# Why do we use the chi-squared test to test independence of 2 categorical variables?

I sometimes use the chi-squared test to test the independence of categorical variables. I know how to do the test but don't know the underlying concepts and details.

So, I was wondering about the following:

1. What exactly is chi-squared?
2. Why does it work in testing the independence of variables?
3. Why do we say that if the p-value is less than 0.01 / 0.05 we reject null hypothesis?

Instead of asking why the chi-squared test assesses independence, think about how you would test the association of two categorical variables against the null hypothesis of independence. For the sake of simplicity, consider two variables / properties A and B, each with two levels, "yes" and "no". A set of N units each has some combination of those properties. For example, A could be lung cancer, B could be exposure to radon, and the units could be people / patients. The numbers might look like this:

table = as.table(rbind(c(1,2),
c(3,4) ))
rownames(table) = c("yes", "no")
colnames(table) = c("no", "yes")
table
# lung.cancer no yes
#         yes  1   2
#         no   3   4


Now, we want to test these variables for independence; what do we mean by "independence"? We aren't interested in testing if any of the proportions are any particular value. We want to know if being in a particular column is associated with being in a particular row. If the rows and columns are independent, knowledge of which column a patient is in provides no information about which row they are in.

···

→ **Problem details**:
Decide whether each statement agrees with the passage on the chi-squared test. Answer yes or no for each, and quote the words of the passage that settle it.
(a) The person asking already knows how to carry out the chi-squared test.
(b) In the simplified setup, each of the two variables has three levels.
(c) The goal described is to test whether any of the proportions equals a particular value.

···

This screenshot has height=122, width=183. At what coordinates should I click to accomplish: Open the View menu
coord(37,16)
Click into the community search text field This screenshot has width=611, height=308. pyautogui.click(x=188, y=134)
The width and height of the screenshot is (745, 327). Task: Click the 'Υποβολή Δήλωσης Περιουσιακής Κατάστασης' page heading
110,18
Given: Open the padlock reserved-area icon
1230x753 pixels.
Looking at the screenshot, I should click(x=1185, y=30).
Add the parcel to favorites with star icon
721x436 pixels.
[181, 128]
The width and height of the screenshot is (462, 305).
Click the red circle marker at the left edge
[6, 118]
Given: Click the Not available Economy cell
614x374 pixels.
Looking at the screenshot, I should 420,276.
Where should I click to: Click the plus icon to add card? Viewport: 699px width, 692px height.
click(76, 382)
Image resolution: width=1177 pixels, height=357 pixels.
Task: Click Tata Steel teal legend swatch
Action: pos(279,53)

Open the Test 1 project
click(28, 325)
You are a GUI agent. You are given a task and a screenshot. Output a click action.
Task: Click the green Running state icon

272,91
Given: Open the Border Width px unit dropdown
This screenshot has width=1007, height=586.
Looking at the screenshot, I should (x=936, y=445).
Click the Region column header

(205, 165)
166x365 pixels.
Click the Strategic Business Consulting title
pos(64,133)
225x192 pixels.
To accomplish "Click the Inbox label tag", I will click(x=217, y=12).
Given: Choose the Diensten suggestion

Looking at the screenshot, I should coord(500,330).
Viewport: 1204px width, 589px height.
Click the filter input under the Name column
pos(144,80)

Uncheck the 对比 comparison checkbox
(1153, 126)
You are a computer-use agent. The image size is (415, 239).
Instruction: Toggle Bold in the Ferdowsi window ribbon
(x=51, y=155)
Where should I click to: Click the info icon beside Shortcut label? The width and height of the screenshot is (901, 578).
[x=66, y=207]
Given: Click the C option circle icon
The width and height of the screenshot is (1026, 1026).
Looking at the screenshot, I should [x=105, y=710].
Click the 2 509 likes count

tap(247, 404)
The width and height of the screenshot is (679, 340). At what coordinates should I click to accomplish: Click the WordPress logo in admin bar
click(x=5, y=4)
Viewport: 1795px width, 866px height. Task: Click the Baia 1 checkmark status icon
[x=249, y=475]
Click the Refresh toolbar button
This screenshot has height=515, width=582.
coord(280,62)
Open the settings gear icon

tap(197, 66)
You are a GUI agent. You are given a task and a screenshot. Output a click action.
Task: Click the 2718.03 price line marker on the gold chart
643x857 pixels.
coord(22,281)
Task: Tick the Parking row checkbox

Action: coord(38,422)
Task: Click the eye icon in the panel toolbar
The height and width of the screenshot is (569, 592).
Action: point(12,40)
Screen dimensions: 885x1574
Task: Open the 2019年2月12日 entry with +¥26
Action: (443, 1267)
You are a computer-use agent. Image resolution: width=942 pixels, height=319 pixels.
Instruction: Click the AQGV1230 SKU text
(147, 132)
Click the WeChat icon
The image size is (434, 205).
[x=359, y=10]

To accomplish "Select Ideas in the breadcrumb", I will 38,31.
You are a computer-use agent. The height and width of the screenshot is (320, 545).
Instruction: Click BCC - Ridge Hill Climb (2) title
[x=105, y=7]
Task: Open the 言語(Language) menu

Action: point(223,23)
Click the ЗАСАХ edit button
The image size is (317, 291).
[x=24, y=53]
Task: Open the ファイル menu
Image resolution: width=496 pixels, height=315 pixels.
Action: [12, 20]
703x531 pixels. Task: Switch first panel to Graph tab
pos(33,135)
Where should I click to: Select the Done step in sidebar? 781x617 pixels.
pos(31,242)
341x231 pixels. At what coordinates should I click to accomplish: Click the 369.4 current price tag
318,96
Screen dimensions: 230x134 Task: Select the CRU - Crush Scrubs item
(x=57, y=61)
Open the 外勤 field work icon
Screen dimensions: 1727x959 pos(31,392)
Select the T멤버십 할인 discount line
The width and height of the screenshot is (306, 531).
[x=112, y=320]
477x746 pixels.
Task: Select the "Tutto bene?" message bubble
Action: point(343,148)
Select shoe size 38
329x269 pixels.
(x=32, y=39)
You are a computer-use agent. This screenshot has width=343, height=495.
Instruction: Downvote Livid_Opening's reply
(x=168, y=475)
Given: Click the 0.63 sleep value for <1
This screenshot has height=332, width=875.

···

→ **Answer for this exercise**:
(a) Yes: "I know how to do the test but don't know the underlying concepts and details."
(b) No: "each with two levels, "yes" and "no"."
(c) No: "We aren't interested in testing if any of the proportions are any particular value."